Lately, I’ve been thinking a lot about the economy. And if you’re a small business owner, I bet you have too.
With inflation still lingering, the markets in a jitter, and political drama heating up, there’s a growing sense of economic unease out there. Whether or not a recession officially hits this year, business owners are already feeling the pressure: slower sales, more cautious buyers, and an increasing need to do more with less.
If this feels familiar, it should. I’ve lived through three major recessions in my career—the Dot-Com crash of the early 2000s, the Great Recession in 2008, and the COVID-19 freefall in 2020. And in each of those, I’ve watched the same pattern play out: some businesses freeze up or fall apart… while others find a way to grow. Yes, grow.
This series is about the second kind. The ones who leaned in. The ones who adapted. And the ones who walked out stronger than they walked in.
I’m not here to make economic predictions. I’m here to help you prepare.
If you own or run a local business—or lead a small team trying to drive growth—you don’t have time for theory. You need to know what works when the economy turns. You need perspective, not platitudes.
Over the next several posts, I’m going to share what I’ve seen work (and what I’ve seen fail) over the past 30 years—from media sales and advertising to tech startups and service businesses. I’ll cover the traits and tactics I’ve seen in companies that not only survived recessions but gained market share while others pulled back.

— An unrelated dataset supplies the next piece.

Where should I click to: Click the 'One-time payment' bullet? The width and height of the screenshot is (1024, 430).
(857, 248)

This won’t be a finance blog. I’m not a CFO. This is about top-line revenue, growth strategy, and what to do when your marketing budget feels tight but you know going dark isn’t the answer.
A few things I’ve learned the hard way:
- The worst thing you can do in a downturn is go invisible.

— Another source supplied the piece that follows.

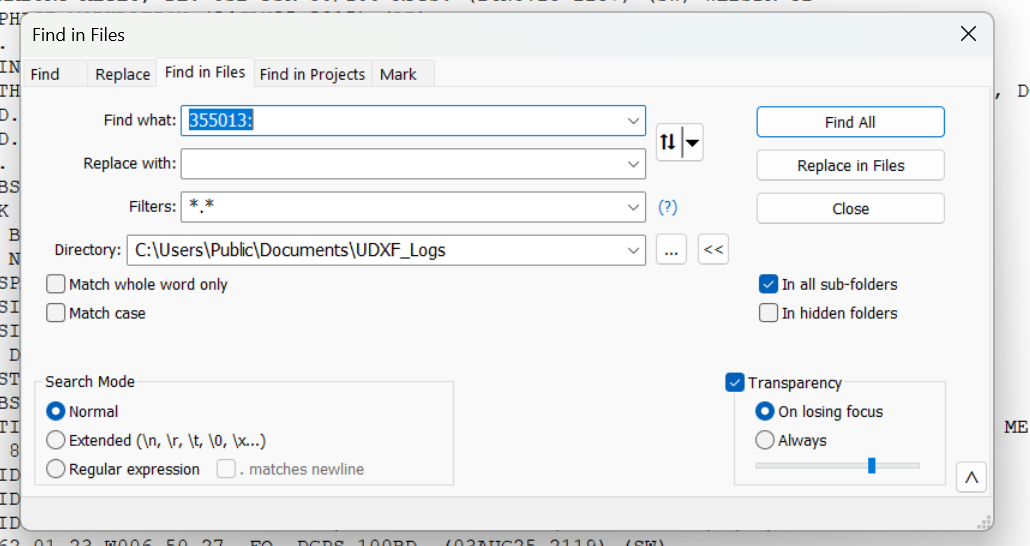The width and height of the screenshot is (1030, 546).
Task: Select Regular expression search mode
Action: point(56,469)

- Cutting marketing without a plan is a fast track to irrelevance.
- Your existing customer base is your best asset—protect it, talk to them, give them reasons to stay.

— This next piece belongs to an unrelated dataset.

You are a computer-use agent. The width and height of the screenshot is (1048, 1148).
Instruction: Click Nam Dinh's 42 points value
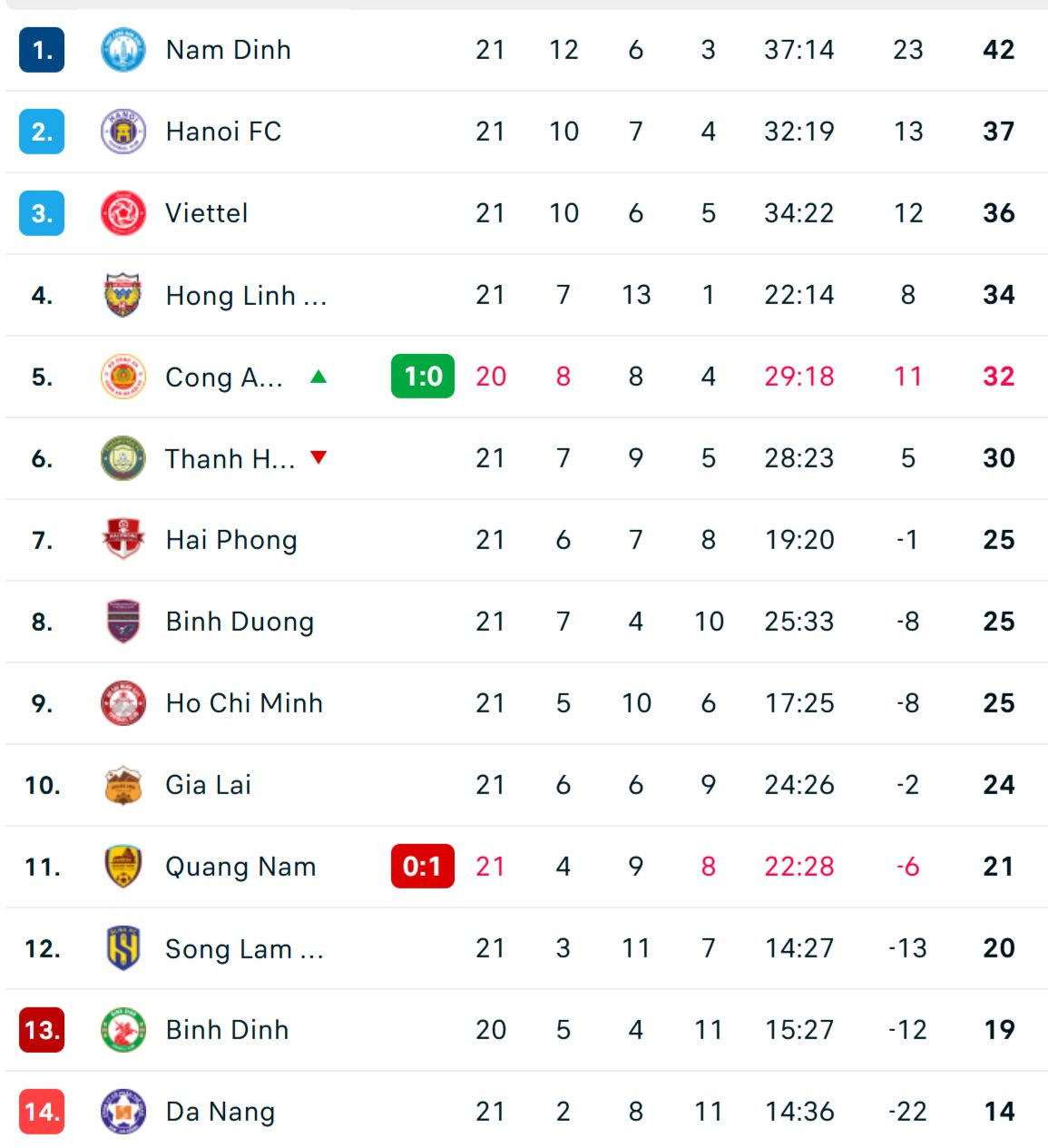(998, 50)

- There are always ways to pivot, package, promote, or partner that don’t require massive budgets.
- And if your competitors are retreating, that’s your opportunity to show up and lead.
I’ll also share a few stories from the trenches—like the time we turned a million-dollar loss into a profitable turnaround at an automotive lead-gen firm, or how we rallied an agency through the COVID chaos by going on offense when everyone else was pulling back.
And yes, I’ll talk about dentists and doctors too. Many of my clients today are medical practices, and while their business models are different, the principles are the same: visibility matters, trust matters, and your community needs to know you’re still here to serve them—even when times are tough.
Here’s what’s coming in this series:
- The 3 traits all recession-resilient businesses share
- How to keep marketing when the budget shrinks
- Recession-proofing your sales strategy
- Winning locally while bigger competitors pull back
- How to grow your dental practice during a recession
- Mistakes to avoid
- And what it feels like to lead through economic uncertainty (and why mindset matters more than you think)
My goal is simple: to help you walk into whatever comes next with more clarity, more confidence, and more control.
Let’s stop trying to survive the next recession. Let’s plan to grow through it.